Stuart Tinney OAM was inducted into the Sport Australia Hall of Fame in 2003 as an Athlete Member for his contribution to the sport of equestrian.
Tinney was the only Australian-based rider in the Australian Three-Day Event Team at the 2000 Sydney Olympic Games. The other three members (Phillip Dutton, Andrew Hoy, Matt Ryan) were based in either Great Britain, or the United Sates of America.
It has long been the belief that to ‘make it’ in the sport of Eventing, one must pack up and move to the other side of the world. At the Sydney Olympics, Stuart Tinney proved this theory wrong. Not only was he selected as a member of the Australian team, he led that team to the gold medal dais. Tinney’s score left him individually in first place. His performance was better than anyone else in the world. Under the old rule, Tinney would have been awarded also an individual gold medal.
Tinney represented Australia again at the 2004 Athens Olympics and has also competed internationally at the World Equestrian Games, and at Badminton, recording a ninth placing as the team rider on Jeepster at the 1988 Equestrian Games.
Tinney remembers his performance out of the saddle at Badminton in 1999 as the most embarrassing moment of his life.
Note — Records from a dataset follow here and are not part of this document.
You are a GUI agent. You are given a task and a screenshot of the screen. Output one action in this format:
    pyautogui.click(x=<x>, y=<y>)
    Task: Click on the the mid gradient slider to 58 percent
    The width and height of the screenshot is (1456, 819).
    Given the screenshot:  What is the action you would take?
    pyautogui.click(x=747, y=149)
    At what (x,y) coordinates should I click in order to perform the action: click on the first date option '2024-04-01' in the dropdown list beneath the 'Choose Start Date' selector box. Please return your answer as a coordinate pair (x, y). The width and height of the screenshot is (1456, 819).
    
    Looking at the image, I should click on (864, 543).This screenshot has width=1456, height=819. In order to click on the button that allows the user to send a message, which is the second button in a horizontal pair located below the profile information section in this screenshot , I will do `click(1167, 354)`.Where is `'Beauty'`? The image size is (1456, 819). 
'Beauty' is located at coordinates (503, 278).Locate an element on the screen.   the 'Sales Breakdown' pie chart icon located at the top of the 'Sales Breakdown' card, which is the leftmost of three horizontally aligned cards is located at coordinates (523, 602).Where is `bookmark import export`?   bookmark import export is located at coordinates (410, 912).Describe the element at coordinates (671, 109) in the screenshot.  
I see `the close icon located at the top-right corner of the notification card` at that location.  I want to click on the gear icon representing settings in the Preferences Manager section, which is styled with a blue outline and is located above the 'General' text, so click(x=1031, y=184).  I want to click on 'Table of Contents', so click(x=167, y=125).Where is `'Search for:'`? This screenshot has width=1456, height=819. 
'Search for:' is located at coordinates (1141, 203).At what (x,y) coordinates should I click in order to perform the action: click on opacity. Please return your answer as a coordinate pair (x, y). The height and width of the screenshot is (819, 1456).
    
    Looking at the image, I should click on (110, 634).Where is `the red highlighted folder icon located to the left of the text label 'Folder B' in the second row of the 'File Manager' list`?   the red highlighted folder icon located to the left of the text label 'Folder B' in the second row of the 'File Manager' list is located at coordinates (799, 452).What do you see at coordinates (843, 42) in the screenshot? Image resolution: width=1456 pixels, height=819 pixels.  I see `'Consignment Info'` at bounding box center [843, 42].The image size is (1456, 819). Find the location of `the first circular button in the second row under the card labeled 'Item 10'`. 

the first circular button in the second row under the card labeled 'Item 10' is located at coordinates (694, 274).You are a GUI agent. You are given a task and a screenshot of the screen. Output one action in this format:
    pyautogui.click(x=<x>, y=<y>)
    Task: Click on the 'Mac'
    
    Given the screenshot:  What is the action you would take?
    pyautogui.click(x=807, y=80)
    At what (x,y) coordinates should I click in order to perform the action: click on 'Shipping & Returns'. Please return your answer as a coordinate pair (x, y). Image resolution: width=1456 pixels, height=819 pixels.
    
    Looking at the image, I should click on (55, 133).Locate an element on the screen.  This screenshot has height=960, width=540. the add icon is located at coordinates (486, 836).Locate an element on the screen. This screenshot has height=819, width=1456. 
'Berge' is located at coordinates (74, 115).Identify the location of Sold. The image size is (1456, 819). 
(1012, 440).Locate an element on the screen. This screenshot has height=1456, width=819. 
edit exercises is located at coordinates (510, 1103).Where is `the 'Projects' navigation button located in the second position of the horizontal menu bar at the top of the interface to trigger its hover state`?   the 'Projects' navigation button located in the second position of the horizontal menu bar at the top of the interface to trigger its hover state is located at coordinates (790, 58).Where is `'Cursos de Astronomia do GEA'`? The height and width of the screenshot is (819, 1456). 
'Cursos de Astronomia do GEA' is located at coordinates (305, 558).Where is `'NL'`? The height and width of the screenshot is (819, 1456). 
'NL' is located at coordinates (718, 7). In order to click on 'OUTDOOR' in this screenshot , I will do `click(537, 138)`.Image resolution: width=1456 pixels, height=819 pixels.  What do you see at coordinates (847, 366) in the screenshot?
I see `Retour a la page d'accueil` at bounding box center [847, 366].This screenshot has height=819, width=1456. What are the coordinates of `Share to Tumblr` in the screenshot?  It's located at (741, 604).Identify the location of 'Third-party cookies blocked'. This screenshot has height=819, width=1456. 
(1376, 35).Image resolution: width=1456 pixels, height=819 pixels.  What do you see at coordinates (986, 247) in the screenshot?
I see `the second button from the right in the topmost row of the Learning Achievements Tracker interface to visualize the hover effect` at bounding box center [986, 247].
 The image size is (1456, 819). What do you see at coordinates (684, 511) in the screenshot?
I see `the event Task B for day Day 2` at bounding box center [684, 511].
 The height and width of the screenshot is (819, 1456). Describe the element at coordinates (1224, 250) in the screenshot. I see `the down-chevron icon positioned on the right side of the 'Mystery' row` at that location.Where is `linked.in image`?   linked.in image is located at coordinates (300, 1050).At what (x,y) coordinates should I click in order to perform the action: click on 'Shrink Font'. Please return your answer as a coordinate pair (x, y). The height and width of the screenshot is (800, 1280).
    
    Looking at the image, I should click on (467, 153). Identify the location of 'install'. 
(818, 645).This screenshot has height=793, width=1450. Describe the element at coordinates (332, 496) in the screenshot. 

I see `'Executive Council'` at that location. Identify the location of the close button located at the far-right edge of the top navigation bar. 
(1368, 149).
He jumped into the crowd and had the resulting photos published in newspapers and sporting magazines all over the world.
Over the past two decades Stuart, with support from his wife, Karen, has created a reputable equestrian business training horses and riders for the Olympic disciplines. Stuart is an accredited level three coach (the highest possible). Many elite riders under the Tinney tutorage have progressed on to represent their country.
In 2000 Stuart was awarded the Medal of the Order of Australia (OAM) for his services to the sport of equestrian.